The shadow spirits burned down my throat. The third bottle offered no more relief than the first two.
“Either you sacrifice her, or I will,” my father had warned. “My methods will be far less merciful.”
I hurled the empty bottle over the wall, watching it shatter with grim satisfaction. The spirits dulled the persistent pain in my chest, but they sharpened the rage building since discovering Ada in that ancient corridor.
What had she really been doing there? Sleepwalking? Or meeting with one of the factions that sought to undermine me?
I pushed myself to my feet, the room swaying as the spirits took full effect. One thought crystallized through the haze: confrontation. I needed answers.
The journey back to my chambers passed in a blur. Ada stood by the window, silhouetted by the night sky. She turned at my entrance, eyes widening.
“You’re drunk,” she observed, wariness creeping into her posture.
“Astute as always,” I slurred, and talked toward her. “And you’re a liar.”
She backed away, palms raised defensively. “Hakan, you’re not yourself. Whatever you think?—”
“What I think,” I cut her off, and closed the distance between us, “is that you’re playing a very dangerous game. Meeting with my enemies. Plotting against me.”
“That’s not?—”
“STOP LYING!” I roared, and slammed my fist into the wall beside her head. “I saw you with the map, Ada. The silver inkgave it away—ancient pathways marked in enchanted script. I’m not a fool.”
Her eyes widened with genuine surprise, then narrowed again. “You can see through—” she began, surprise evident.
“Shadow vision,” I cut her off. “I can see through fabric, walls, illusions—anything touched by shadow. Nothing stays hidden from me in my own realm. Who gave it to you? Narin? Azra? Which faction are you aligned with?”
“I’m not aligned with anyone,” she insisted, anger replacing fear. “I’m just trying to survive until this ritual that you insist will spare me, though we both know that’s a lie.”
“You expect me to believe you found that map on your own?” I pressed.
Ada hesitated, weighing her words carefully before responding. “Lady Narin approached me this morning,” she admitted. “She claimed to represent something called the Shadow Resistance—a faction opposing your father.
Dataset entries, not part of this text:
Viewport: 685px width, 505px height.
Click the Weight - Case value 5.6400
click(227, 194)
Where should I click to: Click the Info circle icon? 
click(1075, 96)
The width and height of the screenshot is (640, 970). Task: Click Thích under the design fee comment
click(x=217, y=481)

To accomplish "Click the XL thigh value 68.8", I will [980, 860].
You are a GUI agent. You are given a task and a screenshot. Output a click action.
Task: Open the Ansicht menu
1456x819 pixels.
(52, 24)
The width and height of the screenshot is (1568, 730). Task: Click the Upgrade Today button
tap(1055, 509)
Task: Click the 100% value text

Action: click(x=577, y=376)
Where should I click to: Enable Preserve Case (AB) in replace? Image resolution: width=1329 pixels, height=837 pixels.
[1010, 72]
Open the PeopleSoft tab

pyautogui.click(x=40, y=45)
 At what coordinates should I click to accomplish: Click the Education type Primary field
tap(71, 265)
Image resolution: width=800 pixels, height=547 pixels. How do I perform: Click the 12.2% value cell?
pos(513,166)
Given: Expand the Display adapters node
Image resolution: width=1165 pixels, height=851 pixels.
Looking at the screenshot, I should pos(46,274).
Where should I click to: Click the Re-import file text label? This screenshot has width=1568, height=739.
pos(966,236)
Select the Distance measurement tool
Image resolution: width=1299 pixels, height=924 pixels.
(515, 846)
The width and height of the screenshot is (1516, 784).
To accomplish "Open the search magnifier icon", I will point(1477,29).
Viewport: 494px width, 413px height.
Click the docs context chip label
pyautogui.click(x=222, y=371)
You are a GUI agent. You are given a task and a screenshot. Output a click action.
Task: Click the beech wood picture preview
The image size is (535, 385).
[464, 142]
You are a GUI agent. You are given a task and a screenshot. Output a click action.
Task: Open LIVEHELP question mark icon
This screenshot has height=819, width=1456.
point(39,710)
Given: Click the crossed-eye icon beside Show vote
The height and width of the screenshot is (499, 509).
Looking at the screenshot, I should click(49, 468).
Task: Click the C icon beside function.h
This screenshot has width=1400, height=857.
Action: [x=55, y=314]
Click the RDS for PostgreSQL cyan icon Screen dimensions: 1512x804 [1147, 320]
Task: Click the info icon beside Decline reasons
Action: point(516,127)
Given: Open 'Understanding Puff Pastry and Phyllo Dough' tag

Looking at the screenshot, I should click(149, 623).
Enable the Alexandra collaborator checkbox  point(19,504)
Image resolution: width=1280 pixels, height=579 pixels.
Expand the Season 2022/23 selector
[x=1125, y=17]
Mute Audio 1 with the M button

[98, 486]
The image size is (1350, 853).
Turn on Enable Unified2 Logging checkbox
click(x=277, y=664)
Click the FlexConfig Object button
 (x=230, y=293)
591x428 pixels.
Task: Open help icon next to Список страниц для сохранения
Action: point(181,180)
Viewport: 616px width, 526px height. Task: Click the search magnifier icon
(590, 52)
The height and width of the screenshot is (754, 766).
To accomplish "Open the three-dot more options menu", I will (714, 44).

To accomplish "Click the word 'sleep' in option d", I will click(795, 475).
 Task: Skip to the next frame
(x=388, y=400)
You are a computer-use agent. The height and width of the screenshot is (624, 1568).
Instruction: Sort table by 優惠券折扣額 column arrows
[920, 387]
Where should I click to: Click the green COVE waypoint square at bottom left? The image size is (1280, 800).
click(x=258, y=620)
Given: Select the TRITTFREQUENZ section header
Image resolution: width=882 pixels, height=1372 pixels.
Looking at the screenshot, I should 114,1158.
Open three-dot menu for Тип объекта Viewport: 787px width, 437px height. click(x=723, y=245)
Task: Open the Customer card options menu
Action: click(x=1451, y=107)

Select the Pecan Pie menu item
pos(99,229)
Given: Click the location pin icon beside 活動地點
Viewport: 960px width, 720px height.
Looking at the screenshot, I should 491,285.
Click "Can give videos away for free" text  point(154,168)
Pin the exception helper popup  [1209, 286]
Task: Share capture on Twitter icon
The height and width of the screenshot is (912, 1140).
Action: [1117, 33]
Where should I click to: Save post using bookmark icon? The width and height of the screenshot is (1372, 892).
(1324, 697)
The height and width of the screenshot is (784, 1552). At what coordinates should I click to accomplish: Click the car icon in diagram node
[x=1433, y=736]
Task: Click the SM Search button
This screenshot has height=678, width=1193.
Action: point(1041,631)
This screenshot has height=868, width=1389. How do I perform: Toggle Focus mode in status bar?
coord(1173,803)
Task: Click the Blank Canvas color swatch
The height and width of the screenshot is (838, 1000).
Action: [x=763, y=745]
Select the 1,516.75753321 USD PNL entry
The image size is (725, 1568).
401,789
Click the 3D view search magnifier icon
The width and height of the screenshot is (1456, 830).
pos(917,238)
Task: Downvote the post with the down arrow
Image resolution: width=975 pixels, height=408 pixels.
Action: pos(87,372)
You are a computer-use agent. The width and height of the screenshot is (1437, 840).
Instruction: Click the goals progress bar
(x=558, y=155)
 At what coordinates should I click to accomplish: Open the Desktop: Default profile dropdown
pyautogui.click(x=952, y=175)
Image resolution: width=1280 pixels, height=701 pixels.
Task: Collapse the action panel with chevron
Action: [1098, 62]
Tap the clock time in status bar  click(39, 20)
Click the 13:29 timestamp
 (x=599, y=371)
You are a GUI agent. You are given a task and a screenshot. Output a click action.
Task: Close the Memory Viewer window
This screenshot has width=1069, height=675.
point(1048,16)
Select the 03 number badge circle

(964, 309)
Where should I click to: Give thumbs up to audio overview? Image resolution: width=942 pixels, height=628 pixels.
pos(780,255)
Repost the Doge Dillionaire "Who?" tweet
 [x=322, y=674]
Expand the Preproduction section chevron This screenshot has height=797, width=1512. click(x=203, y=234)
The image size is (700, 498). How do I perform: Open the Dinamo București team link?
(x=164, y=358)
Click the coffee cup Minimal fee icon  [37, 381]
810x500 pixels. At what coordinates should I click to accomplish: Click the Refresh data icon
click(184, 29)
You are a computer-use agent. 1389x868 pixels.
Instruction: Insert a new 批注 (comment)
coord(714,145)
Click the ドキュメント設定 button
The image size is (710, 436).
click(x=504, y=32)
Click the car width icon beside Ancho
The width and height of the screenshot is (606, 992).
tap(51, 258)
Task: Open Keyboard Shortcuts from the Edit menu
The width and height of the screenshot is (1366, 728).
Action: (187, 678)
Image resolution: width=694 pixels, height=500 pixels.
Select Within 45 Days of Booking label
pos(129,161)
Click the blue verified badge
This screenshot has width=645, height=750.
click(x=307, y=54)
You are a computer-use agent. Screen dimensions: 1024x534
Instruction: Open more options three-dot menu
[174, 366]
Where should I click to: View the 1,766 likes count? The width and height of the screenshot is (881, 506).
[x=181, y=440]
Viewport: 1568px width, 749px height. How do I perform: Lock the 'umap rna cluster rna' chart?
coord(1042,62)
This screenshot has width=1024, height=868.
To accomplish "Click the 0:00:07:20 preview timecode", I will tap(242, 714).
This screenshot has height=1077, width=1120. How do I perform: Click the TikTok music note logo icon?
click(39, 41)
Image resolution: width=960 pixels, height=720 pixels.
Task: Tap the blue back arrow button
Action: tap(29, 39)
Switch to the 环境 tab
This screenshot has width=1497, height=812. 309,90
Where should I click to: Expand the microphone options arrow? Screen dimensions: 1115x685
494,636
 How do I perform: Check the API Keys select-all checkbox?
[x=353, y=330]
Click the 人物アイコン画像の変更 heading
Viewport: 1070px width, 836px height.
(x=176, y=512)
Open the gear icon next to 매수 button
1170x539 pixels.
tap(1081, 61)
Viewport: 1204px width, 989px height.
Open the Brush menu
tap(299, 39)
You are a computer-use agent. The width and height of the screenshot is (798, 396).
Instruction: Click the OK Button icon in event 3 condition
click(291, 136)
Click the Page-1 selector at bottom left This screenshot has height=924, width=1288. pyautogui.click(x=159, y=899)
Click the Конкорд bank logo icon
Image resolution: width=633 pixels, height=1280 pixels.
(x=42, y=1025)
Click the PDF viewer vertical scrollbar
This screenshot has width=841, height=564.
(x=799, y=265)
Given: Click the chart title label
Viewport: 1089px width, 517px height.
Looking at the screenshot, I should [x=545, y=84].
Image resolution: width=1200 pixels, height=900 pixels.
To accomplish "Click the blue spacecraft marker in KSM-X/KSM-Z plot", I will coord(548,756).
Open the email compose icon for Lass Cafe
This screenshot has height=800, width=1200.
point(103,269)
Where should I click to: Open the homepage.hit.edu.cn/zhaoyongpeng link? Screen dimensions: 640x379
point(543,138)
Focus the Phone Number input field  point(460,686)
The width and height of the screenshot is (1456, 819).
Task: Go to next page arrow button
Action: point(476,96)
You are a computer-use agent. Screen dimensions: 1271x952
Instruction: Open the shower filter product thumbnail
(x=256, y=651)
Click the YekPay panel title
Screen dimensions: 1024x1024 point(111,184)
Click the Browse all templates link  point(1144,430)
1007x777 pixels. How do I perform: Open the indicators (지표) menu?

She offered me escape through hidden pathways.”
“And you believed her?” I asked incredulously.
“No,” Ada replied, and surprised me. “That’s why I was in that corridor—to verify if the pathways on the map actually existed before trusting her offer.”
“Why would you doubt Narin’s intentions?” I pressed. She sounded curious. “She’s made no secret of her opposition to my father.”
Ada’s gaze was steady when she answered. “Because her timing was too convenient. Because she insisted I leave tonight without Melo, claiming my guardian’s magic would trigger alarms in the passages. Because she spoke of a ‘Twilight Sanctuary’ that sounded more like prison than refuge.”
Understanding dawned. “You thought it was a trap.”
“I didn’t know,” she confessed. “That’s why I needed to confirm if the map was genuine. When I found those ancientmarkings in the corridor that matched symbols on the map, I thought perhaps—” She stopped herself. “But then you appeared.”
I studied her, searching for deception and finding none. “If the pathways were real, would you have gone?”
A conflicted expression crossed her face. “I have reasons to leave this place that you couldn’t possibly understand,” she said. “But I’m not foolish enough to walk blindly into a trap, even to escape you.”
“Reasons?” I laughed bitterly. “You think I want to sacrifice you?”
“I think you’ll do whatever your father demands,” she shot back. “Just like you always have. Power over love, wasn’t that your choice five years ago?”
The truth of it burned through me. The shadow spirits amplified the pain, turning it into rage.
“You know nothing of my choices,” I hissed, and closed my hand around her throat—not squeezing, just holding. “Nothing of what I’ve sacrificed.”
“Then enlighten me,” she challenged. “Tell me what was worth destroying me for.”